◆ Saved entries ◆
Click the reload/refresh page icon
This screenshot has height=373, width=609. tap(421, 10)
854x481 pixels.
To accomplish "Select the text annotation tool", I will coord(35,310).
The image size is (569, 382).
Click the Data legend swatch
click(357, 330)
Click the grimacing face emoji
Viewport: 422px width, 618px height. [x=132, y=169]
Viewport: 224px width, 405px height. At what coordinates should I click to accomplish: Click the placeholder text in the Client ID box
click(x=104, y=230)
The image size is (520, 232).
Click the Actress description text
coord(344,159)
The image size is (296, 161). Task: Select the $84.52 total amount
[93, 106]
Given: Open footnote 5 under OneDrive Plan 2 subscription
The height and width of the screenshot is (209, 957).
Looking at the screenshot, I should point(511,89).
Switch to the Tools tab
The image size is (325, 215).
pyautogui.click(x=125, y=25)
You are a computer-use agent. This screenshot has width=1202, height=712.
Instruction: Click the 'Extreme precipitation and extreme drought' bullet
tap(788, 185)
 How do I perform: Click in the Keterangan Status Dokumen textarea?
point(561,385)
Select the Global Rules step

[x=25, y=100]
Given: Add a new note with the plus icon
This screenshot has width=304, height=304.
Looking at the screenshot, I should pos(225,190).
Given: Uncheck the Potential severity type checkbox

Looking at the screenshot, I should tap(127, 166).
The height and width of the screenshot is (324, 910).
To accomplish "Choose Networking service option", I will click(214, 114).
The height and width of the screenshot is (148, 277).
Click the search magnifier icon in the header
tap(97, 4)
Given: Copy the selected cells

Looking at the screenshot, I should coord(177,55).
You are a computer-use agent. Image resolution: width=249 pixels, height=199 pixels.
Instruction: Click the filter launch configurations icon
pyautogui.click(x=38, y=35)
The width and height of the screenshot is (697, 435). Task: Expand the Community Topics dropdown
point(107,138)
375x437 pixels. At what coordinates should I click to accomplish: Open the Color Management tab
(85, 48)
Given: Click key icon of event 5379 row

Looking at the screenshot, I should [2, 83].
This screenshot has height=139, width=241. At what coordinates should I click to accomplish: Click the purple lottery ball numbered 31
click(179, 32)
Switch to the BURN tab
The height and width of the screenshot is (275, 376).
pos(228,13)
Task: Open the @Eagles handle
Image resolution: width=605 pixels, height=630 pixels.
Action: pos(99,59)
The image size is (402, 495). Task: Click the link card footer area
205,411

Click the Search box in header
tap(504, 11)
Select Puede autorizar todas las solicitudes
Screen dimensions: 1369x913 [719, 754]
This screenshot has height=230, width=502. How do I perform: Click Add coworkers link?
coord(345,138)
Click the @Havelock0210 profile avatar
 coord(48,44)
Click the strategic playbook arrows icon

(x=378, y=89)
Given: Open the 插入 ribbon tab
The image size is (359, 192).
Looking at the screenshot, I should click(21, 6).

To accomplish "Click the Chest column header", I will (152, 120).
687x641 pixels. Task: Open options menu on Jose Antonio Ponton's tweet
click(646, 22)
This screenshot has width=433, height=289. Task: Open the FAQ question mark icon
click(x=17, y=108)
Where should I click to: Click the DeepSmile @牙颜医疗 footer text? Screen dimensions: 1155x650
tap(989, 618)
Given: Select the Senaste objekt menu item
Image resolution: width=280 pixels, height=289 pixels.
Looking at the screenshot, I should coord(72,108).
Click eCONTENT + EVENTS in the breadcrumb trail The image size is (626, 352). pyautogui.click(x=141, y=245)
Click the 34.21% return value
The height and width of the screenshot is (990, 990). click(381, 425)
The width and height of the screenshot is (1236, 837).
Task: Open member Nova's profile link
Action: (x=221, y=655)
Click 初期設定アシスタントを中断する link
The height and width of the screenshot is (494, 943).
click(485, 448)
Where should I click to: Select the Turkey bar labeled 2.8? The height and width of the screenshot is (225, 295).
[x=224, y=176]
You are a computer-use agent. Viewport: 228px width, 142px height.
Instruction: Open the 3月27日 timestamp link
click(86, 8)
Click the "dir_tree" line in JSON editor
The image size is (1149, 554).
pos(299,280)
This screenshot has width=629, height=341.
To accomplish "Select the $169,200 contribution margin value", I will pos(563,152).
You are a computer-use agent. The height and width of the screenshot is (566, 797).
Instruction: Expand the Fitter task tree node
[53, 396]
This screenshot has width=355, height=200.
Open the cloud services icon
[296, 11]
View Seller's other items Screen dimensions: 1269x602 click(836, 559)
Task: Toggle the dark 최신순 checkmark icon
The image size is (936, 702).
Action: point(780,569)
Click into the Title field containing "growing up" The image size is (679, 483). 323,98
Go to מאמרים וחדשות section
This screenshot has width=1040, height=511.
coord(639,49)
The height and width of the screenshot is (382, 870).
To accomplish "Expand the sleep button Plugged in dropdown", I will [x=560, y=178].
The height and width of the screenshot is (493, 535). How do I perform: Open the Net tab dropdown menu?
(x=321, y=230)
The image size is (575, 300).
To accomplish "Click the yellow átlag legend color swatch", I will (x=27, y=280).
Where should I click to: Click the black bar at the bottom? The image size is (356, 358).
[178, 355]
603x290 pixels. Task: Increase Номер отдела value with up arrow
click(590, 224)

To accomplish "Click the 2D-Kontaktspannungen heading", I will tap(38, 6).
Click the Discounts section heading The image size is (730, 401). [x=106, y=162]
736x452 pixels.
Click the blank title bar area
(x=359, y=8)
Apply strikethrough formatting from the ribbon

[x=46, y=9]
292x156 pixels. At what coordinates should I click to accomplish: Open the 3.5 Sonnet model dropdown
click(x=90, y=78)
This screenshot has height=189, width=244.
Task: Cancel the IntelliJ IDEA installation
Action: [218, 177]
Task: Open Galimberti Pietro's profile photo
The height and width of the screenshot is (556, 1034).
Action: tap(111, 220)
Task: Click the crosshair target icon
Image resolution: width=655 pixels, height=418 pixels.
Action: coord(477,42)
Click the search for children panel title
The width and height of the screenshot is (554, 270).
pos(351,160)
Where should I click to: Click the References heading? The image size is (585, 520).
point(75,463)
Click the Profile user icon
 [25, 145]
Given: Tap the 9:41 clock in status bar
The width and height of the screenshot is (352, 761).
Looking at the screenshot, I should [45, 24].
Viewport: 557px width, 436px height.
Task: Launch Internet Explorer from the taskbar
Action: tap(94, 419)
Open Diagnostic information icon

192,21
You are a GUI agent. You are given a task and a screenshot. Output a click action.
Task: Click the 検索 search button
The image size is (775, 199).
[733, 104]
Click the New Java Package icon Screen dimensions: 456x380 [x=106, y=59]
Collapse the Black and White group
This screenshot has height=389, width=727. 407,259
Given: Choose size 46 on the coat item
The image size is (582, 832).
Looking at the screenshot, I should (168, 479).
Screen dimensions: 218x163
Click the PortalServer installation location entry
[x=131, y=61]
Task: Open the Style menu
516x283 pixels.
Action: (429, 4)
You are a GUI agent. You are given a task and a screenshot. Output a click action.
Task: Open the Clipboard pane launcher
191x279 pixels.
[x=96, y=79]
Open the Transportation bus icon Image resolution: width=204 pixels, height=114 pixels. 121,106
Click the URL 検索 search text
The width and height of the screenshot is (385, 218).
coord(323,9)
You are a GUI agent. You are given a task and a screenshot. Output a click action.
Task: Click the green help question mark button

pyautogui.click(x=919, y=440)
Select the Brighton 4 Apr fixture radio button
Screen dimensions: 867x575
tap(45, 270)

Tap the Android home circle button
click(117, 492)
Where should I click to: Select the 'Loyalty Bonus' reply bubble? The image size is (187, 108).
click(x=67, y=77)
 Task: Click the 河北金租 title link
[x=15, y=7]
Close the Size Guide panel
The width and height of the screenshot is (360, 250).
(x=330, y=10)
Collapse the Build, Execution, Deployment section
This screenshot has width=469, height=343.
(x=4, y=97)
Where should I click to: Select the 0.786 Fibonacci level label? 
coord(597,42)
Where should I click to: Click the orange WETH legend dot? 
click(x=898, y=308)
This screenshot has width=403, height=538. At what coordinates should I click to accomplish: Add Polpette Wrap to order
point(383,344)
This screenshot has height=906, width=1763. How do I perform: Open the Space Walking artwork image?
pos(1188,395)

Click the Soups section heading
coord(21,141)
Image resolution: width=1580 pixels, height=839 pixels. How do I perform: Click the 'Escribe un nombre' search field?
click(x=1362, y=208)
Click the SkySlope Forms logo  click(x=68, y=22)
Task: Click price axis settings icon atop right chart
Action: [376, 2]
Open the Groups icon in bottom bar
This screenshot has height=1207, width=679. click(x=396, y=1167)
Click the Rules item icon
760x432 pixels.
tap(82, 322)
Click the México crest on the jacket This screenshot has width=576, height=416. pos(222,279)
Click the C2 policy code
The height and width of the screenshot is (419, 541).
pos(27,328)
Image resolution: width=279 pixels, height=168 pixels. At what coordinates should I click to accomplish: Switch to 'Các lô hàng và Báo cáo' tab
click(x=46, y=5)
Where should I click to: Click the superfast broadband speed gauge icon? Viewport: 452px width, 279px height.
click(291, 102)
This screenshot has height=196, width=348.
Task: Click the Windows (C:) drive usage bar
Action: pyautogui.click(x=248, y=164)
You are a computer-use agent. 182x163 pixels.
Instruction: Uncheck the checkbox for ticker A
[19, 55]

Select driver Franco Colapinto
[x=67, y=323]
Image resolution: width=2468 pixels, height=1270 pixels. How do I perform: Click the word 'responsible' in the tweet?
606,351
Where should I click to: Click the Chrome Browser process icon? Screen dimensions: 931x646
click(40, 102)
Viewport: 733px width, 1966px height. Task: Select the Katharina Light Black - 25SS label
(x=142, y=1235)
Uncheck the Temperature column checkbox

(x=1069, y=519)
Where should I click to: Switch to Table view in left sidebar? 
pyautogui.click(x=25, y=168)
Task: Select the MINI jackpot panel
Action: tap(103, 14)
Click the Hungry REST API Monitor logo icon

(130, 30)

◆ Instructions to follow ◆
Repeat, exactly as they stand, the line that contains "Uncheck the Temperature column checkbox" and all the lines after it in the data above.

◆ Result of the task ◆
Uncheck the Temperature column checkbox

(x=1069, y=519)
Where should I click to: Switch to Table view in left sidebar? 
pyautogui.click(x=25, y=168)
Task: Select the MINI jackpot panel
Action: tap(103, 14)
Click the Hungry REST API Monitor logo icon

(130, 30)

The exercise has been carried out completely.